How many walkers, enjoying the scenery as they stroll down the lane past Killington Reservoir, know that they are following in the footsteps of thousands of drovers and their herds of cattle?

The ancient route from Low Borrow Bridge to Old Town, Mansergh, was known as the Galwaithegate (the Galloway Road) and was referred to by that name in the 12th century when Roger Fitz-Ranfray gave some land to William de Arundel.

Most of the cattle were from Galloway or further north in Scotland, even the Highlands, although some had come from Ireland. They were usually black like the modern Galloway breed.

Although they would be passed from one set of drovers to another if they were sold at one of the cattle fairs such as those at Falkirk or Carlisle, a lot of them had the same drovers for the full journey to the south of England.

The Highlander in his plaid would have been a common sight on the Galwaithegate.

The various routes south from Orton converged at Low Borrow Bridge, where there was an overnight stopping place. Other overnight stopping places were at Lambrigg Park, Three Mile House and Old Town.
 
The drovers could stay in the inns at those places although the Highlanders often preferred to sleep under the stars with their charges. They were also noted for their frugal diet of oatmeal and onions.

From Low Borrow Bridge some cattle went down the Roman road towards Sedbergh but most went along the Galwaithegate, which crossed and then re-crossed what is now the A685 Tebay to Kendal road at Grayrigg Common.

The route can then be followed along the wide lane which is known as the Old Scotch Road to Lambrigg Park, apart from where it has been interrupted by the M6.

Here it was joined by many cattle, which had walked from the west coast via Wrynose Pass, Ambleside, Troutbeck, Kentmere and Longsleddale. It then continues south to Old Town, which had its own cattle market every October.

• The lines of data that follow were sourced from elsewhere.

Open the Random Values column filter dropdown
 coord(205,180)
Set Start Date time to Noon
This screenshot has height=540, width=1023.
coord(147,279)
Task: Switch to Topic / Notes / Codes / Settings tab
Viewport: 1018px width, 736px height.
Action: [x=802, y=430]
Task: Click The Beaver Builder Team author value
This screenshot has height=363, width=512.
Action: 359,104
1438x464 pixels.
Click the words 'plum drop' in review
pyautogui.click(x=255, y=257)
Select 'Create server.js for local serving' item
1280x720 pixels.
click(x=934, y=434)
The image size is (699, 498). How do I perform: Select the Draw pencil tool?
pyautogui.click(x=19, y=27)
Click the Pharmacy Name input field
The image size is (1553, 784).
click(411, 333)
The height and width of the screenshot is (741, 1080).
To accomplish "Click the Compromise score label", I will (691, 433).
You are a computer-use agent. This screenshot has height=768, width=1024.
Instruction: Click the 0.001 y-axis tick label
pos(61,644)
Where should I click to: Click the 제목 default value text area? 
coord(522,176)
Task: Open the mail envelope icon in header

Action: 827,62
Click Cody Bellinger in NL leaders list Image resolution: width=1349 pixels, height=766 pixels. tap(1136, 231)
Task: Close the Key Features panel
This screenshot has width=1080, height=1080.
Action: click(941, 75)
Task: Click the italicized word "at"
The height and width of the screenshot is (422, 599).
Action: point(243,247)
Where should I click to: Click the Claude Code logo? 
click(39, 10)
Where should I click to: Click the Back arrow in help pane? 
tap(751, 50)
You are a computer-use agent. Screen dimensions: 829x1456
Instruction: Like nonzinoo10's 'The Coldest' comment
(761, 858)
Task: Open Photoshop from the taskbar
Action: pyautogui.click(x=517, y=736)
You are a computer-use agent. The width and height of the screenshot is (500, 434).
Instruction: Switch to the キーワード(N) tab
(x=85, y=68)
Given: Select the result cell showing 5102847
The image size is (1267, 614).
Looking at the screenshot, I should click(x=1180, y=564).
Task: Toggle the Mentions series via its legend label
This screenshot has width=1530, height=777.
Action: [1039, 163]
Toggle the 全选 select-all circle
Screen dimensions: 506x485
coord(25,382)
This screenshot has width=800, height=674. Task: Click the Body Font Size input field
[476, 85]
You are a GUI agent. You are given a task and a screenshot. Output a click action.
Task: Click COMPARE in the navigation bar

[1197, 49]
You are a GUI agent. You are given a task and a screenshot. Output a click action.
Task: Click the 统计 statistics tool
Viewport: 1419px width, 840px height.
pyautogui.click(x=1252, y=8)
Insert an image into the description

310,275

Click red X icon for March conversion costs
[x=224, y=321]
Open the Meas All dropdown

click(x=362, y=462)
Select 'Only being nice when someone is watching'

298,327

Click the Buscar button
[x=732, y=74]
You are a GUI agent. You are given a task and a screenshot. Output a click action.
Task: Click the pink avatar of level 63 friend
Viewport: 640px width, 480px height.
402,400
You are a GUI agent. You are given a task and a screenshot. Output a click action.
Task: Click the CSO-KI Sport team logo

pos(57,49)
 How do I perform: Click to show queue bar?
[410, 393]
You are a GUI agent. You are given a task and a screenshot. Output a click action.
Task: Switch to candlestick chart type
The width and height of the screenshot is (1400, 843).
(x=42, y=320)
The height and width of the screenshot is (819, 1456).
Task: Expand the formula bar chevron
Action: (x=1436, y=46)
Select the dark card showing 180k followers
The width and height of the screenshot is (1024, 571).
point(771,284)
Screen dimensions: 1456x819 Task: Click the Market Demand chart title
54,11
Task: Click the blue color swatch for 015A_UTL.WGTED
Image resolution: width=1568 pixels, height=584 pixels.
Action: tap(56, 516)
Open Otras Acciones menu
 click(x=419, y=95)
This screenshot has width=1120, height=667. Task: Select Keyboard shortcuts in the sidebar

The opening of the Lancaster to Carlisle railway in 1846 ensured that by 1855 cattle droving on the Galwaithegate had all but ceased.
 
On the Solstice, my plan was to do a bit of seasonal shopping to get some presents for Gail, and my first port of call were the bookshops in Sedbergh. As I came off the M6 to head to Sedbergh on the A684, I decided to stop on the Old Scotch Road and have a walk along it to stretch my legs. 
 
The noise of the M6 is always in the background, but in places it is invisible, and when your mind starts to wander, you can picture those drovers from the highlands, walking their cattle to market along this ancient highway. 
 
Looking towards the M6 from the Galwaithegate
 
It was a bit of a dreich morning, so I knew it would be quiet, and the views of the Howgills were indistinct because of the murky conditions. There were a number of Fieldfares and Redwings, 31 and 45 respectively, feeding in some of the sheep-grazed pastures, taking advantage of the short sward to access invertebrates. A group of thirty Starlings and two Mistle Thrushes were doing the same. 
 
With the relative reduction in persecution from game keepers these days (I say relative, because there is still a great deal of raptor persecution in the uplands), Ravens are very much a part of the lowland avifauna, but to me they still epitomize the uplands, so it was a pleasure as always, to have two croaking individuals flying past me over the Galwaithegate. A Buzzard, and a three quarters of an hour walk later, and it was time to return to my quest to purchase a present or three for Gail!